Starcie na Anfield Road miało niesamowity przebieg. W przeciągu podstawowego czasu gry padło w nim aż 10 goli i ostatecznie stanęło na remisie 5:5. Gospodarze uratowali ten rezultat i brak porażki w samej końcówce, a szczęśliwcem, który wpisał się na listę strzelców, okazał się Divock Origi. Mimo tego, że Belg na co dzień nie odgrywa w Liverpoolu pierwszoplanowej roli, to ponownie - tak jak w rewanżowym starciu z Barceloną w poprzednim sezonie Ligi Mistrzów - pokazał, że stać go na bycie decydującym.

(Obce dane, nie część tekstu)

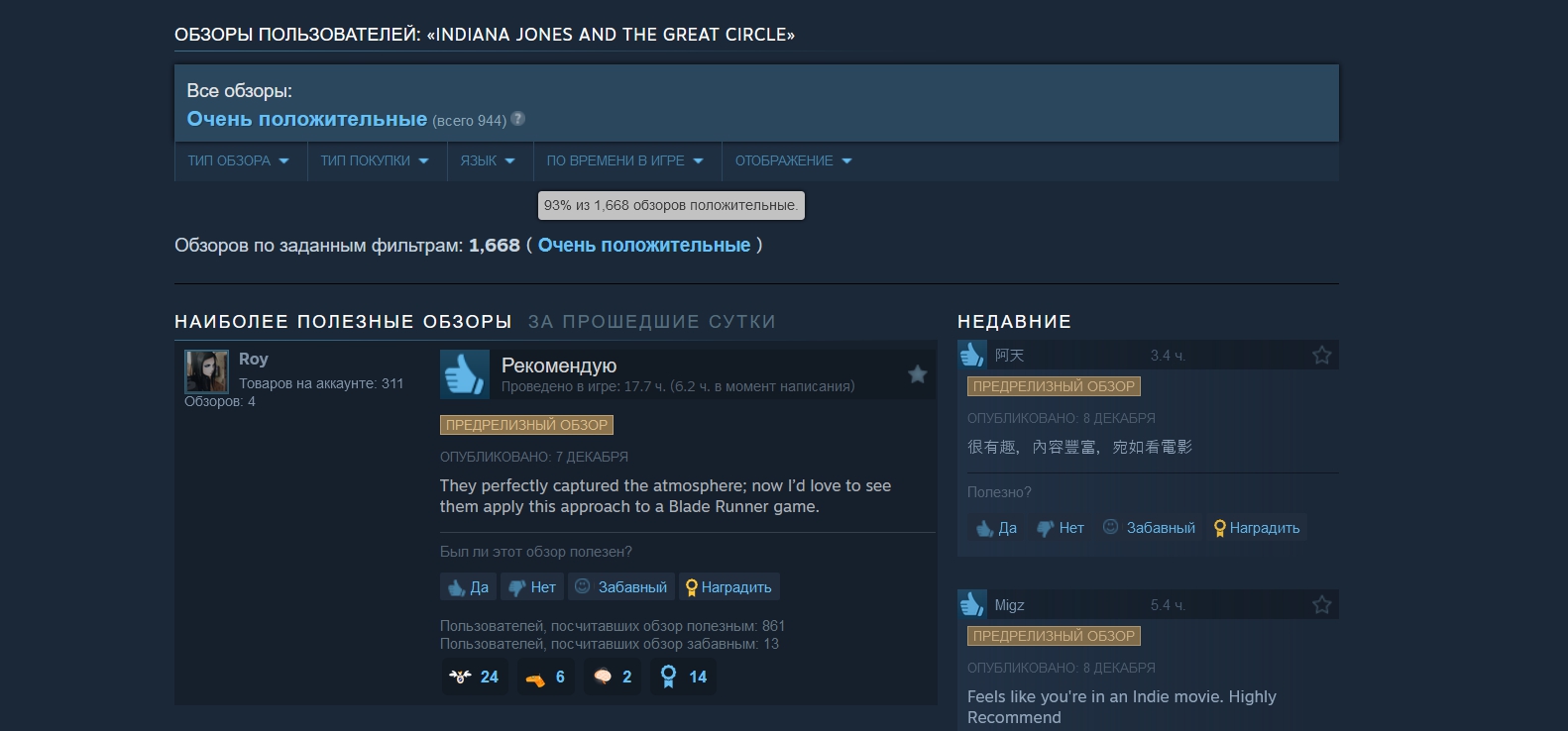Vote Нет on Roy's review
1568x731 pixels.
click(x=532, y=587)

Fakt ten doprowadził do konkursu rzutów karnych, w których lepsza okazała się ekipa Kloppa korzystając na pudle pomocnika Arsenalu, Daniego Ceballosa. W czwartek rozlosowano pary ćwierćfinałowe i ekipie "The Reds" przypadła Aston Villa Birmingham. Problem w tym, że starcie zaplanowano na 17 grudnia, a dzień później Liverpool jako mistrz Europy ma w planach półfinał Klubowych Mistrzostw Świata, które rozegrane zostaną w Katarze. Napięty terminarz w angielskim futbolu sprawia, że bardzo trudno o dogodną datę alternatywną.
Polecany artykuł:
To irytuje niemieckiego szkoleniowca, który od razu po meczu z Arsenalem nie ukrywał: - Jeśli nikt nie wymyśli dogodnego terminu, tylko nie o trzeciej rano w Boże Narodzenie, to nie zagramy w ćwierćfinale. Albo rywal awansuje automatycznie albo zagra za nas Arsenal. Przepraszam, że nie zwyciężył Arsenal...
Póki co nie wiadomo, jak ten niecodzienny problem się rozwiąże. Władze rozgrywek prowadzą już dialog z klubami.